Reward IS the Optimization Target
post by Carn · 2022-09-28T17:59:08.733Z · LW · GW · 3 commentsContents
3 comments
This post is a response to Reward is not the optimization target [LW · GW], which someone recommended I read after I made a post on my blog.
People have grown skeptical of the claim that an artificial intelligence would learn to intrinsically value reward over what the reward is tied to. I would have to disagree. I am going to argue that any AI that would surpass its designers would have to value reward over it's goals, otherwise it wouldn't be smarter than its designers.
Being smarter than its designers is defined as coming up with solutions that the designers couldn't.
I am going to make a comparison of computers to humans and evolution. I will be talking about evolution as if it had volition, but that's just a metaphor to get my point across easier. You could replace it with God if you want, I am just describing the way our world works.
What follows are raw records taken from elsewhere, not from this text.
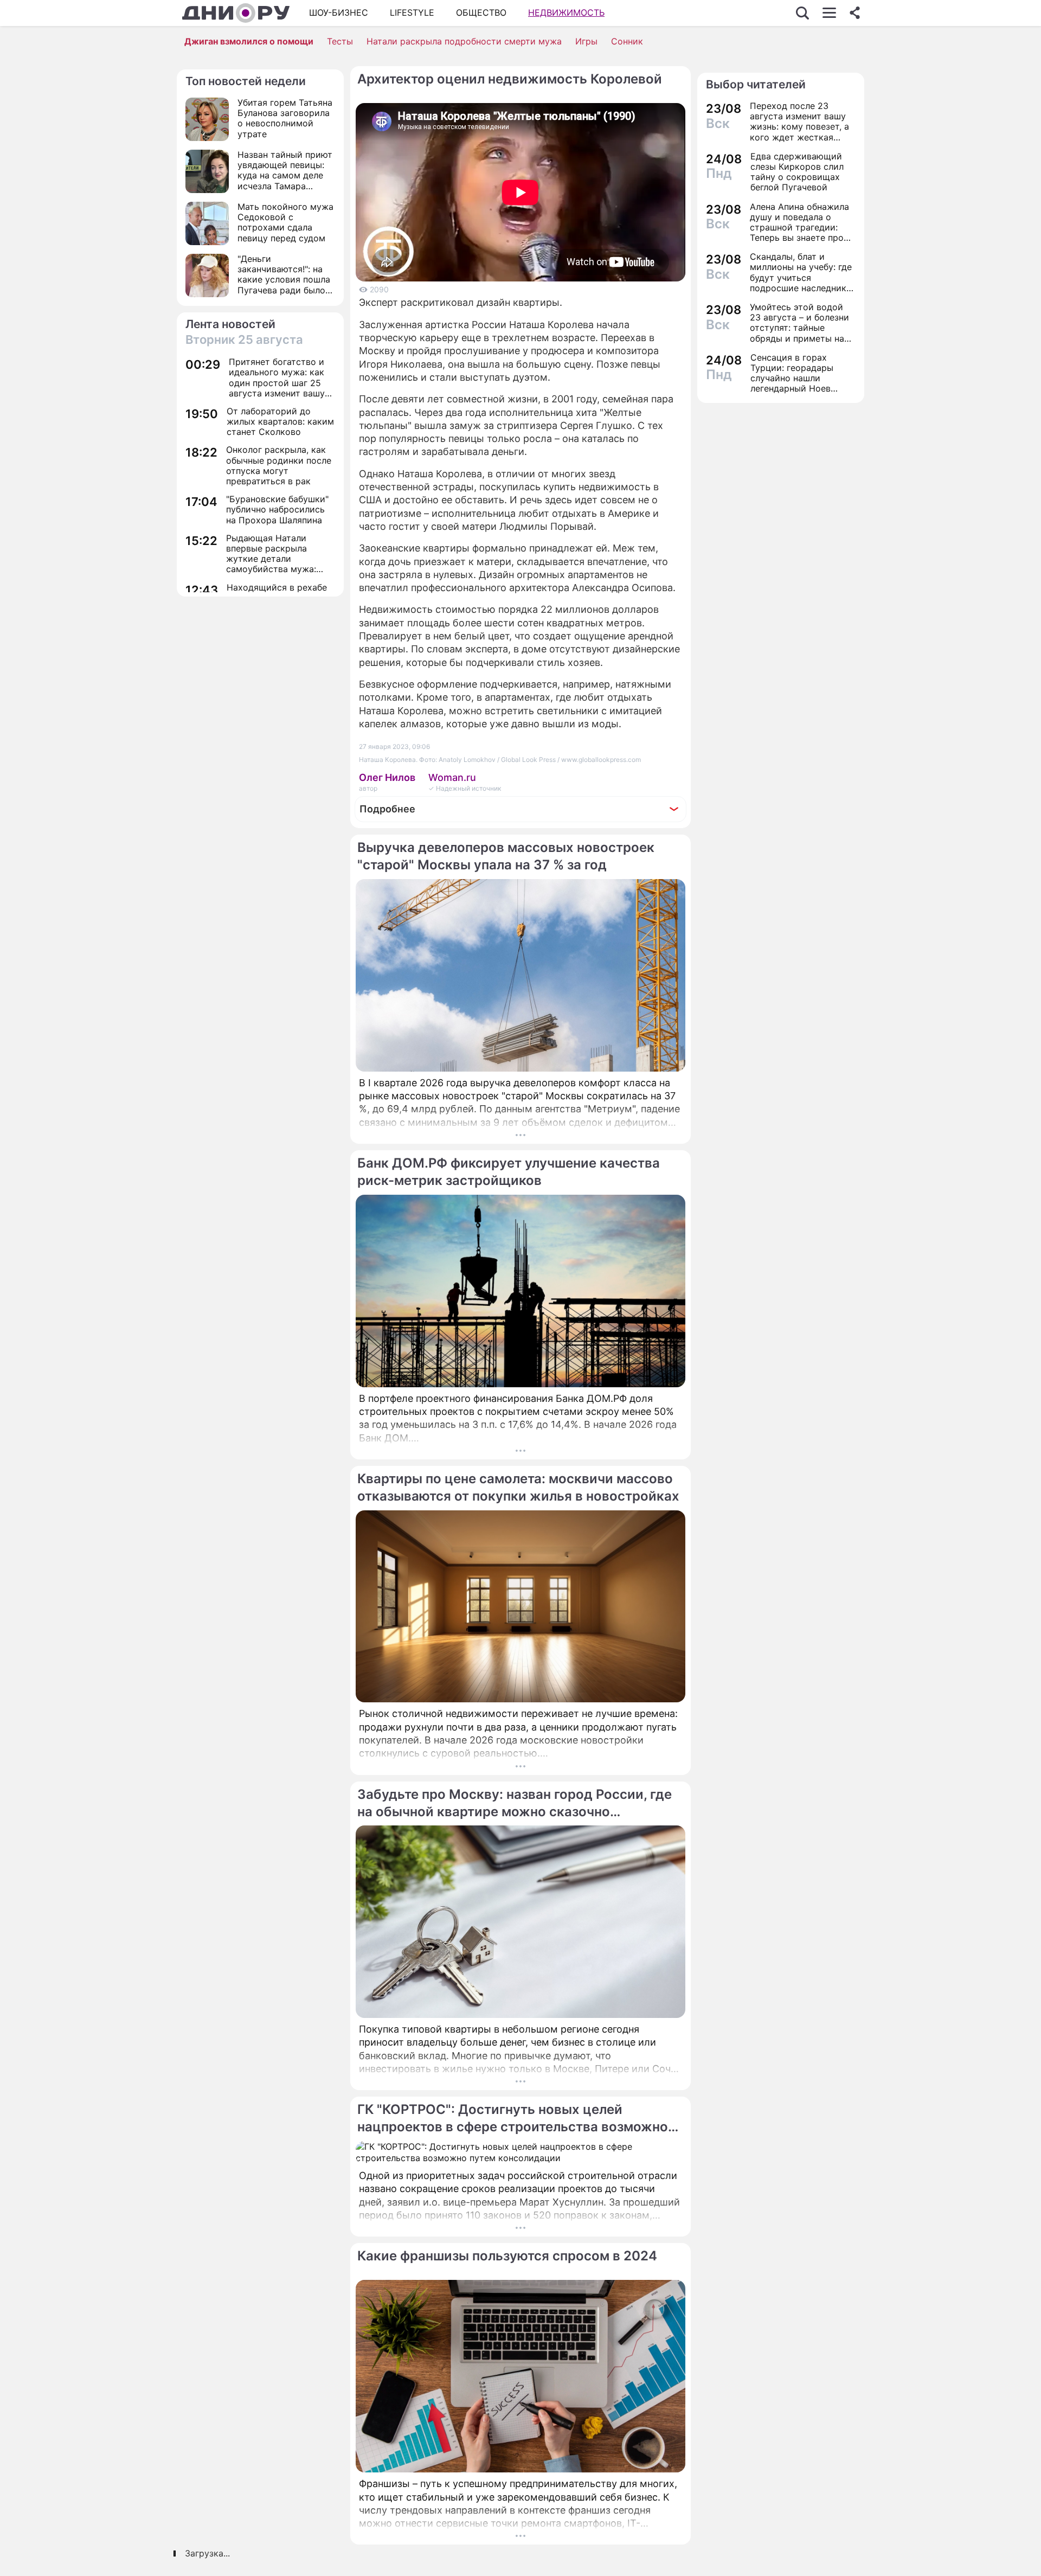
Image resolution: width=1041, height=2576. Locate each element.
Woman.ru (452, 777)
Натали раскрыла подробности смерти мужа (464, 41)
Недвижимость (566, 12)
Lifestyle (412, 12)
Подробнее (387, 809)
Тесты (340, 41)
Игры (586, 41)
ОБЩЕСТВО (481, 12)
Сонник (627, 41)
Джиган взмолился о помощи (248, 41)
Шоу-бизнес (338, 12)
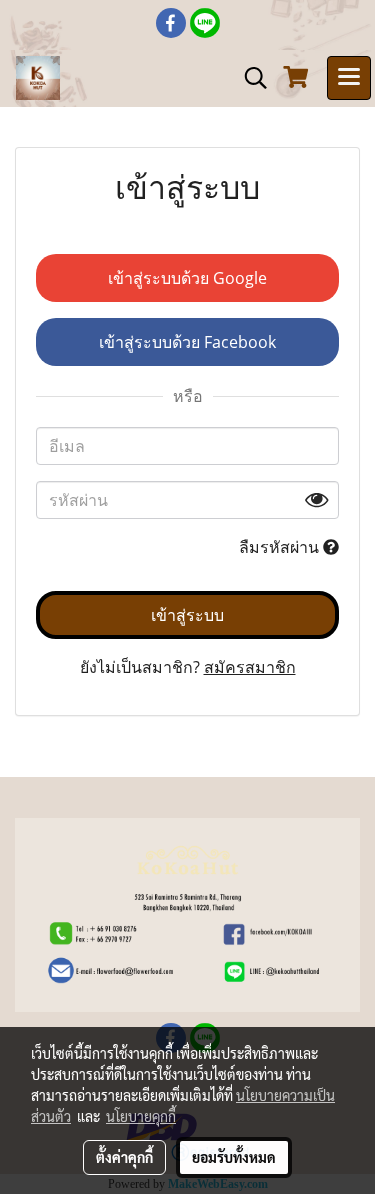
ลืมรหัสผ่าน (281, 547)
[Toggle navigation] (349, 78)
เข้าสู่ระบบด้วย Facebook (187, 342)
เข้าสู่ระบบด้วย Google (187, 278)
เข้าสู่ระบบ (187, 615)
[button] (249, 78)
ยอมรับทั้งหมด (234, 1157)
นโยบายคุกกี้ (141, 1116)
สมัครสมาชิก (250, 667)
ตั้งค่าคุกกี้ (124, 1157)
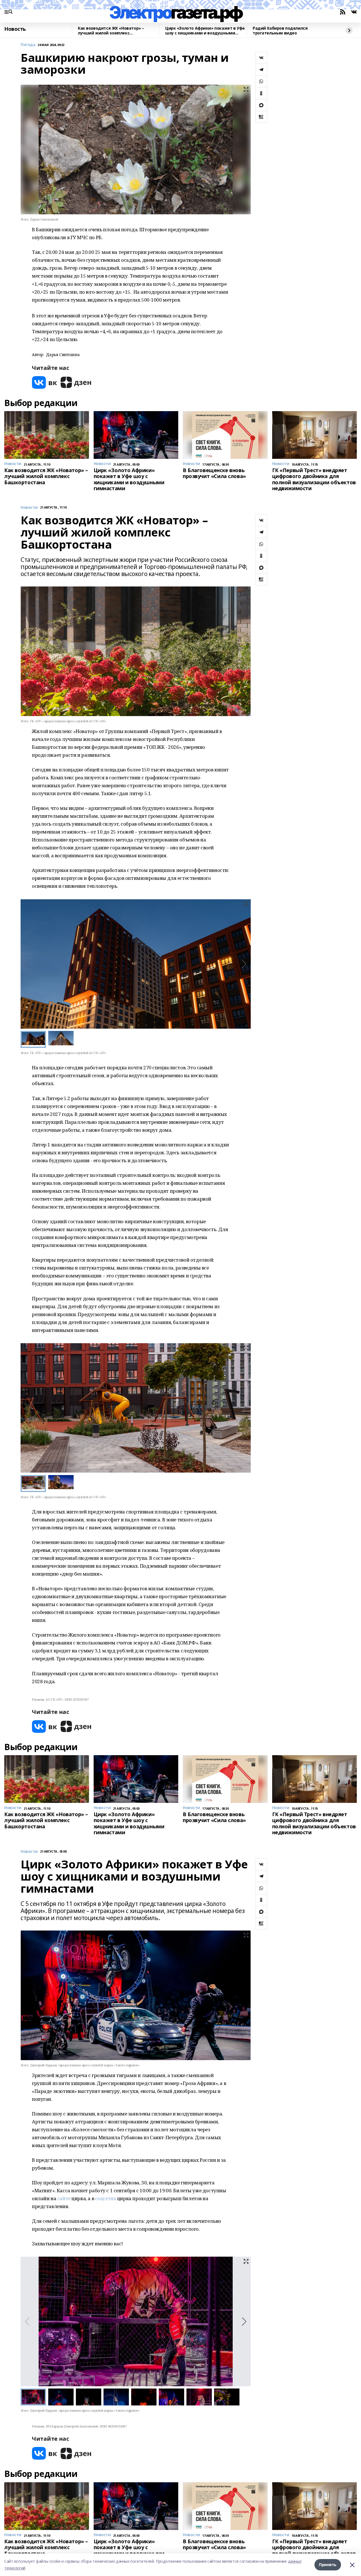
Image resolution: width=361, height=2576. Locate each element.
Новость (15, 29)
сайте (64, 2198)
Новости (29, 507)
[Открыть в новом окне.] (44, 382)
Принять (327, 2564)
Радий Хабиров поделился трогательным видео (280, 30)
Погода (28, 44)
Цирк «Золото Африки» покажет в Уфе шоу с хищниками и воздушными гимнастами (205, 30)
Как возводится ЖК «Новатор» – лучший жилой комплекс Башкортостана (111, 30)
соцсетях (105, 2198)
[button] (244, 964)
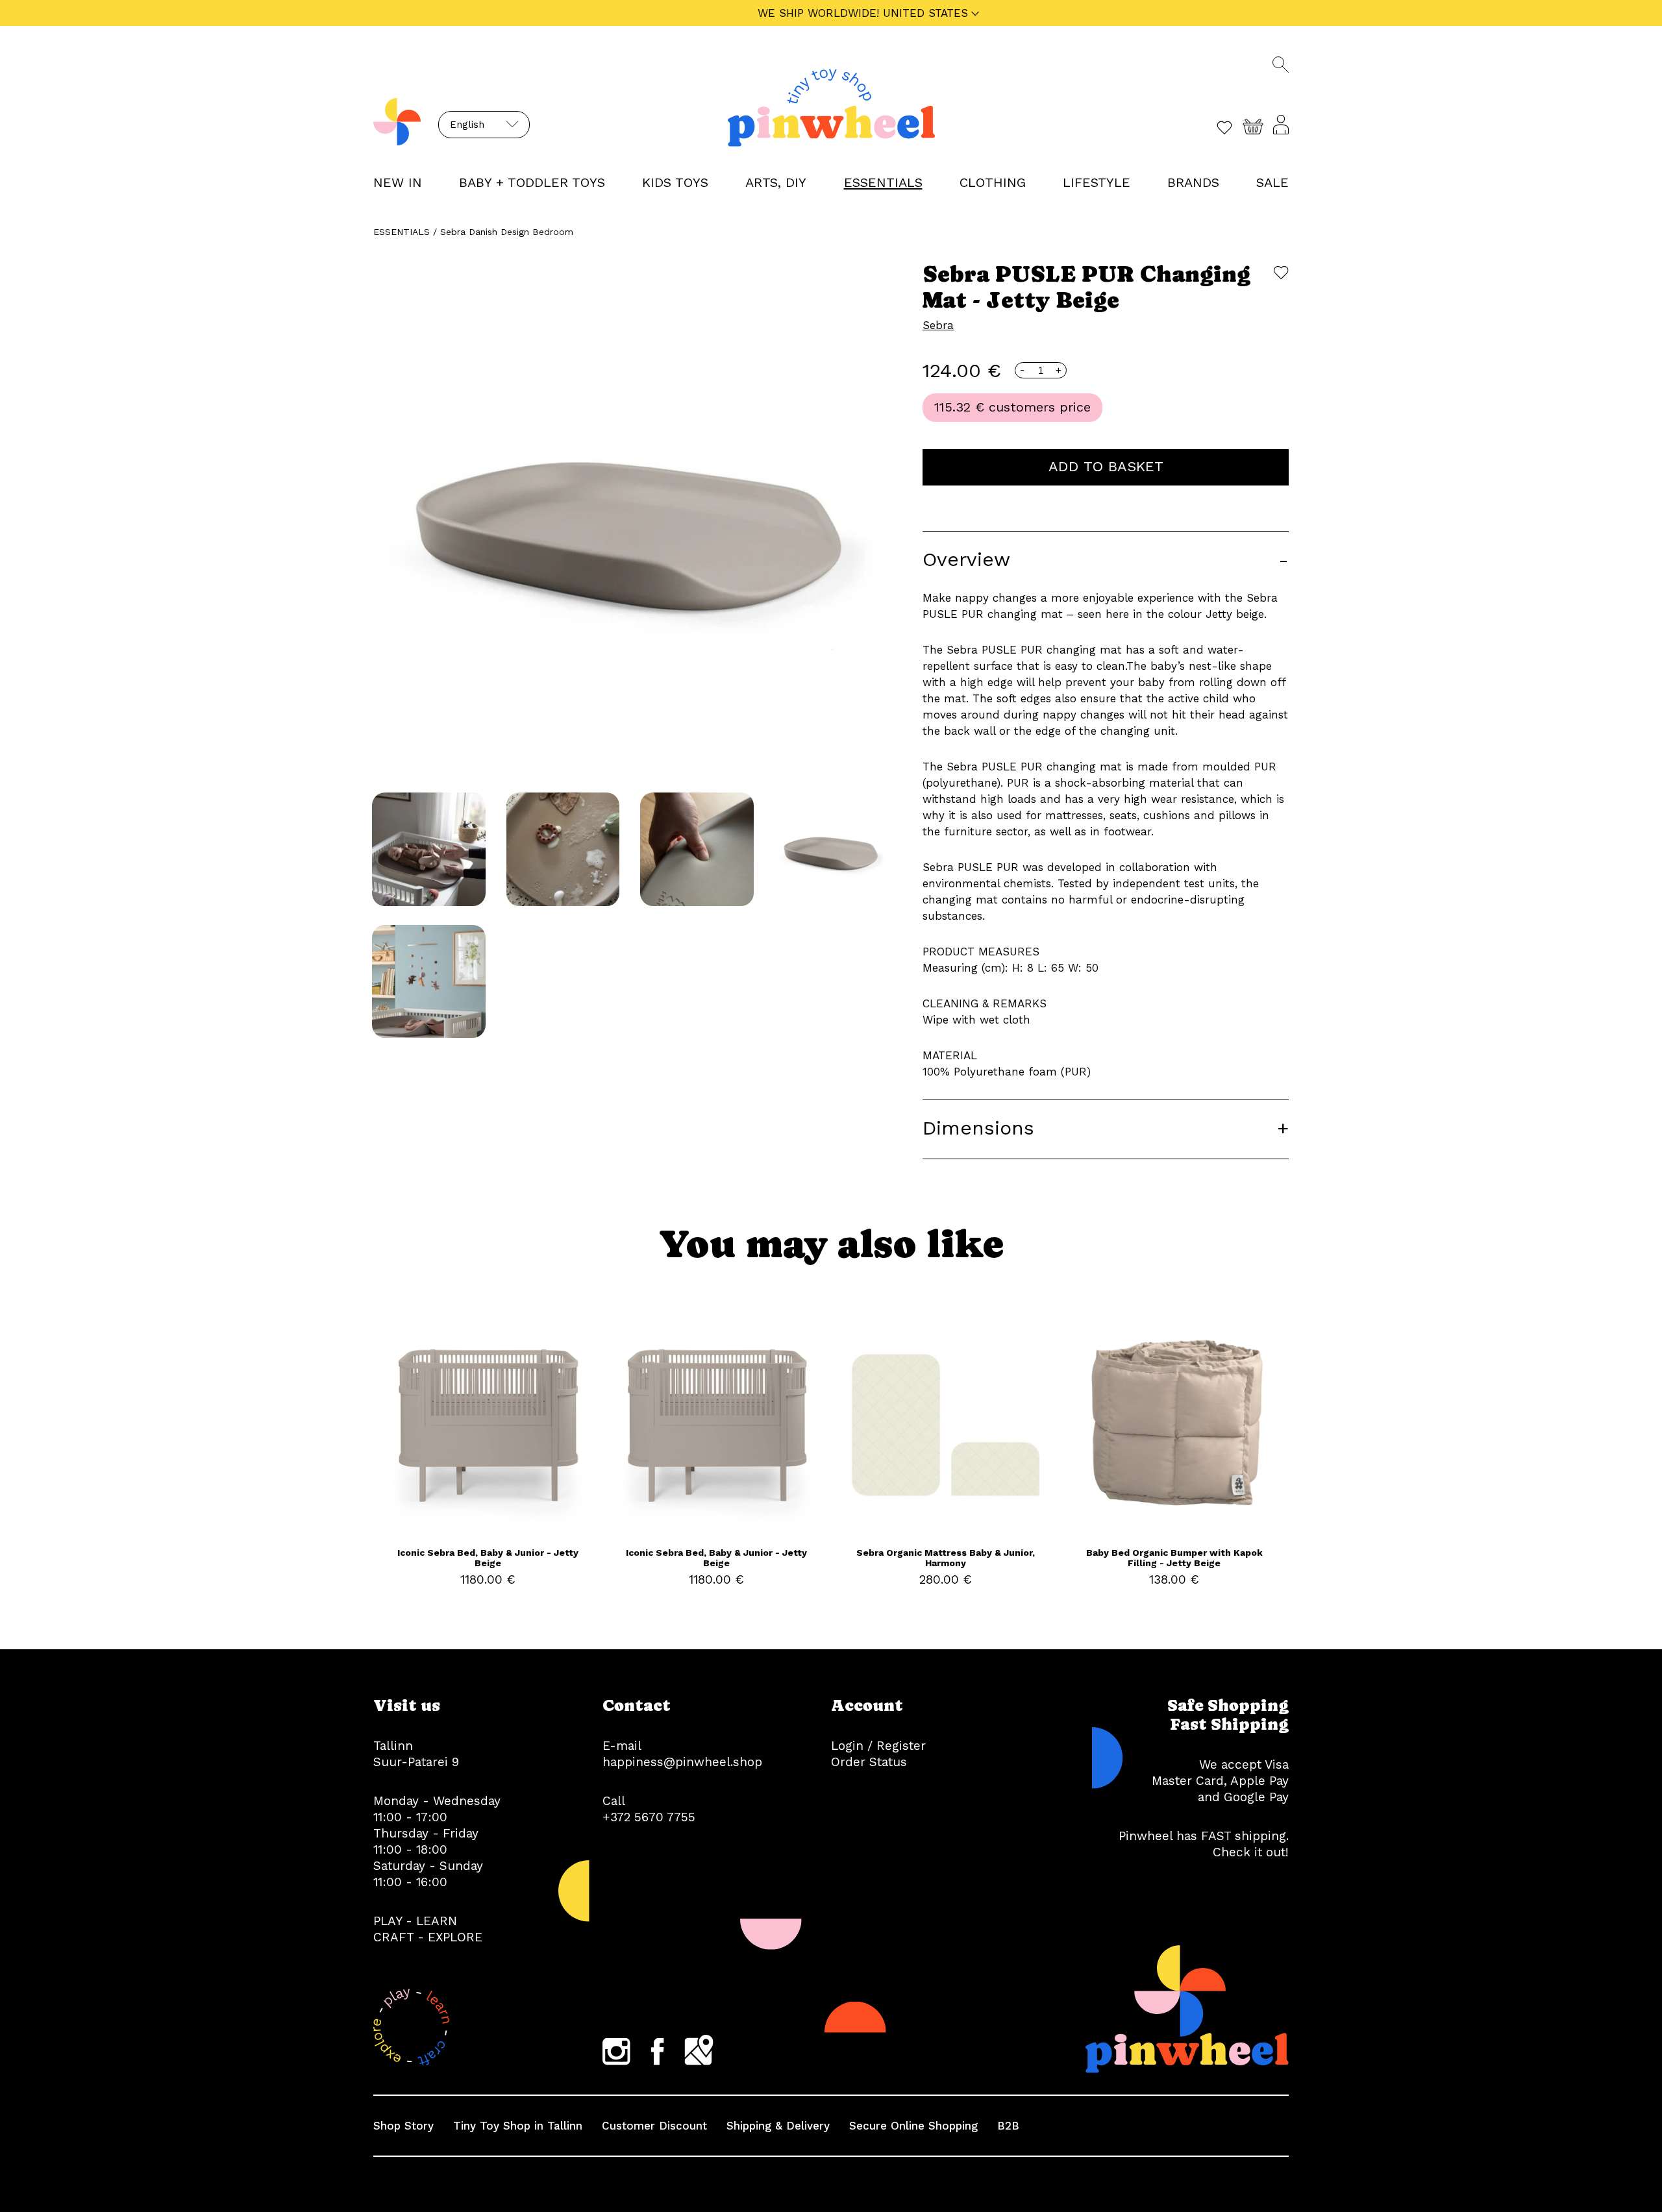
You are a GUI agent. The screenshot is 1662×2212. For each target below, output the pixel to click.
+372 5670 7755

Evolution "wants" us to spread our genes. There are two ways it could do that. It could have all the instructions of how to reproduce hard coded into our DNA, or it could push us into reproducing by rewarding certain behavior ~ not dying, having sex, and letting us figure out the rest. Although you can find the first method in simple viruses and bacteria, the second has led to more complex organisms completing the "goal" of passing on their genes since the beginning of life. However, recently, there has been one species that has been messing up this system. Humans.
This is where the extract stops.